Qual è stato il serial killer più di atipico?

"Sicuramente Donato Bilancia. All'esame dei criminal profiler ha fallito perché si è spostato in diversi territori colpendo vittime tra loro molto diverse e con modalità differenti. Lo studio balistico dei proiettili e delle tracce biologiche che lasciava sul terreno o sulle vittime ci ha permesso però di stanarlo in soli 40 giorni a fronte di un assassino che era riuscito a uccidere anche tre persone in una sola settimana".

Qual è stato, in generale, il caso più complesso?

"L'omicidio di Chiara Poggi è stato molto complesso. Che fosse stato il dottor Alberto Stasi a colpire la vittima noi dei Ris ci eravamo arrivati a distanza di pochi mesi dal delitto. Abbiamo puntato alla mancanza di sangue sulle sue scarpe e sulla mancanza delle impronte delle calzature che indossava quando è entrato nella villetta dei Poggi. Eppure ci sono voluti 8 anni prima che si giungesse a una condanna. E questo la dice lunga su come durante il confronto processuale tante cose non vengano capite".

E invece quello più "particolare"?

"L'omicidio di Maria Fronthaler, ad esempio, è stato il primo caso di screening genetico, ancor prima di Yara Gambirasio. Poi c'è stato Cogne per tutta una serie di elementi che non solo riguardavano gli aspetti psicologici della vicenda ma anche quello delle tracce repertate in quella villetta. Quando s'indaga in ambito familiare le difficoltà aumentano notevolmente perché molte delle tracce si possono confondere con quelle dovute alla convivenza tra i protagonisti della vicenda. E in effetti il contributo più importante alla soluzione in quel drammatico caso è venuto con la Bpa".

Il 3D è l'ultima frontiera delle indagini?
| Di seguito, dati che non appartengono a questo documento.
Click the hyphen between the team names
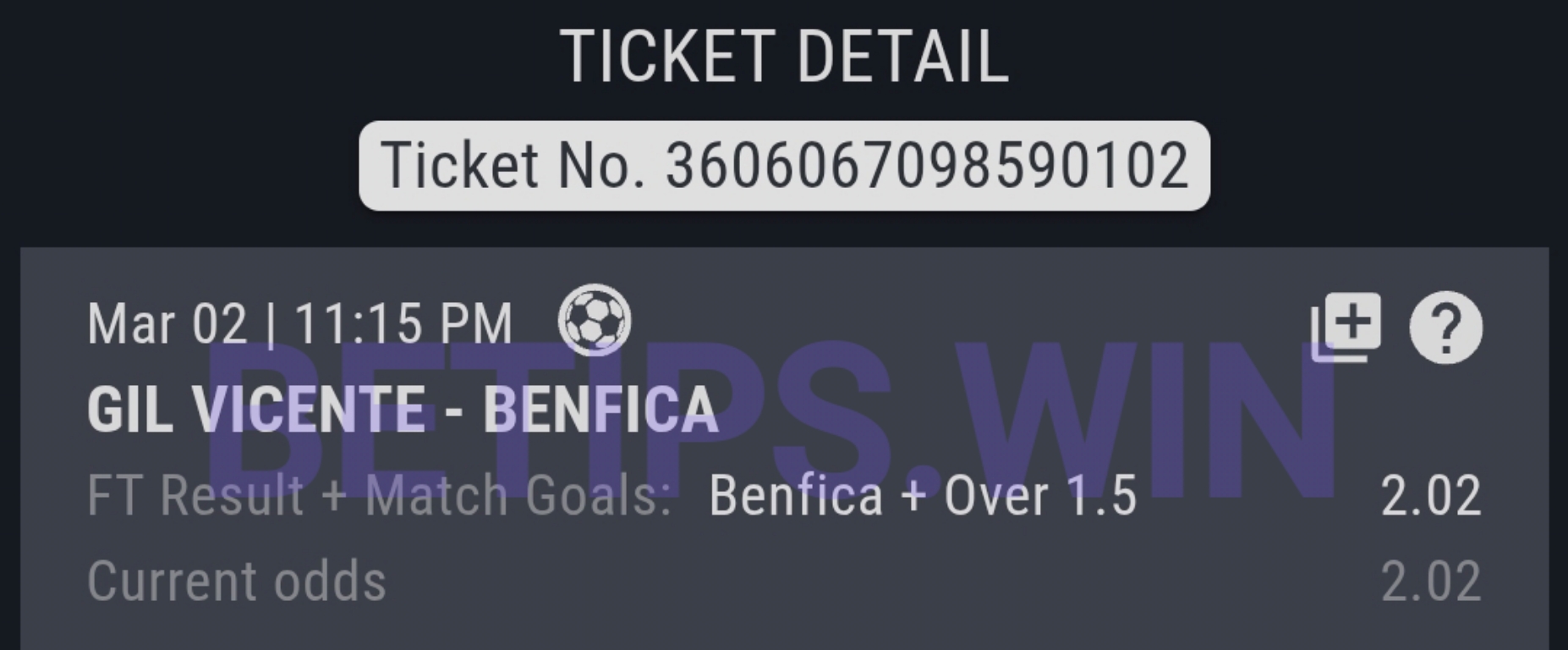(x=454, y=410)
"Il 3D è un sistema di misura e in quanto tale può essere molto utile. Si tratta di una proposta ricostruttiva visuale, in tre dimensioni per l'appunto, dei dati raccolti. Ci permette di animare qualcosa che altrimenti sarebbe statico. Ma talvolta può essere fuorviante perché può fornire una ricostruzione che va oltre l'obiettività del dato. Bisogna utilizzare questa misura con molta parsimonia".

Cosa ne pensa del caso di Bolzano?

"Non mi espongo perché non me ne sto occupando personalmente. Dico solo che, se sono arrivati a quel fermo, vuol dire che ci sono degli elementi obiettivi. In ogni caso bisogna attendere le analisi. Le tracce raccolte nell'autovettura, in casa dei due coniugi e l'esito dell'autopsia sulla salma della signora potranno dirci qualcosa in più. Indicare un possibile responsabile è molto semplice ma poi bisogna provarlo. Bisogna stare molto attenti, le ipotesi vanno sempre verificate. Le sentenze spettano ai giudici".
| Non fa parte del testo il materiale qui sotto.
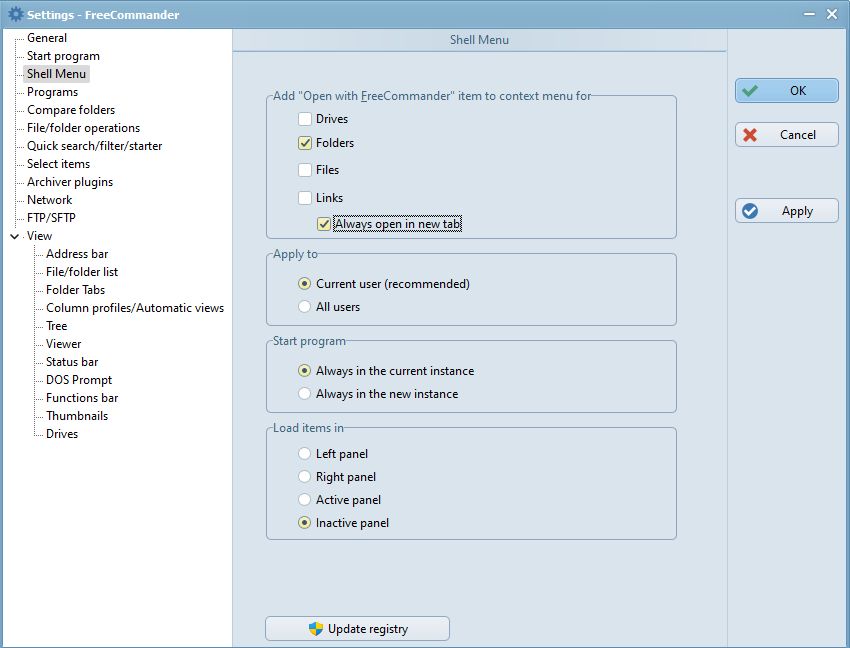Click the green checkmark OK button
The height and width of the screenshot is (648, 850).
point(786,91)

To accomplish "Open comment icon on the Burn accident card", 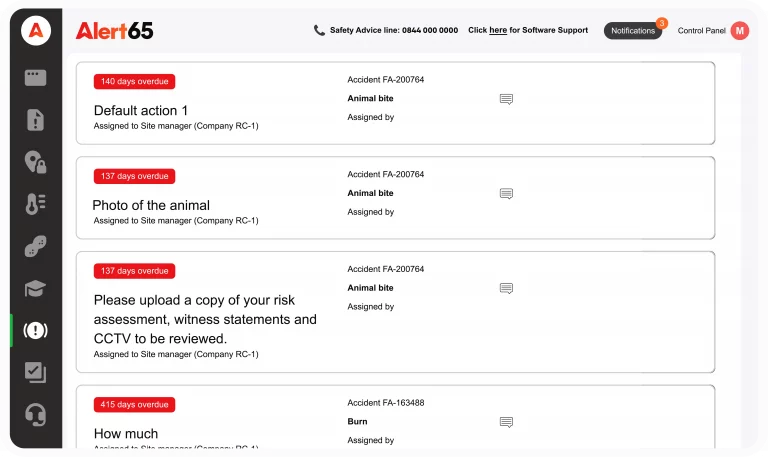I will tap(506, 422).
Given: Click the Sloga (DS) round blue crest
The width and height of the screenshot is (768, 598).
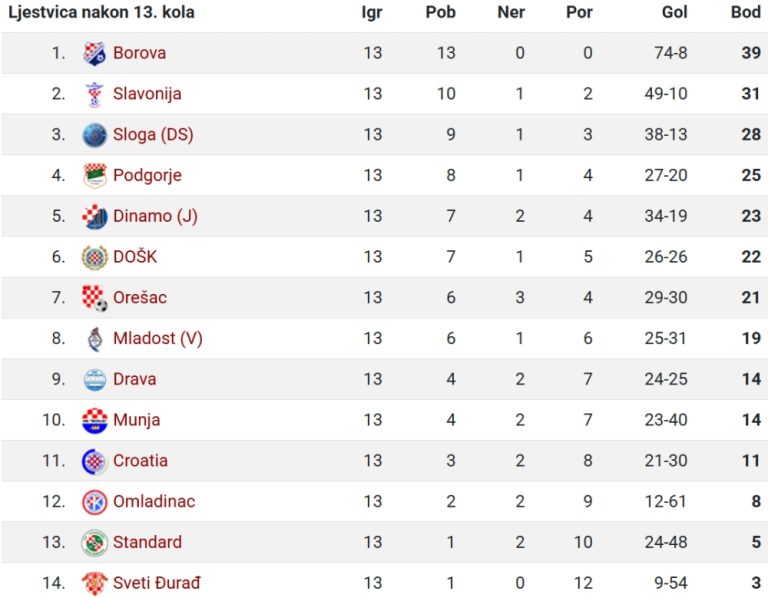Looking at the screenshot, I should point(95,135).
“Delitti imperfetti”. Ma i Ris sbagliano mai?

"Noi non suggeriamo il colpevole, raccogliamo e analizziamo degli elementi sulla scena del crimine. Oggi non tutto è perfetto.

Anzi l'approccio è ancora discutibile specie per quanto riguarda i primi accessi sulla scena del delitto ovvero, quelli delle prime pattuglie e dei soccorritori. Bisogna lavorarci ancora molto, dobbiamo arrivare a un coordinamento ottimale tra chi interviene sulla scena del crimine. Su questo difettiamo ancora".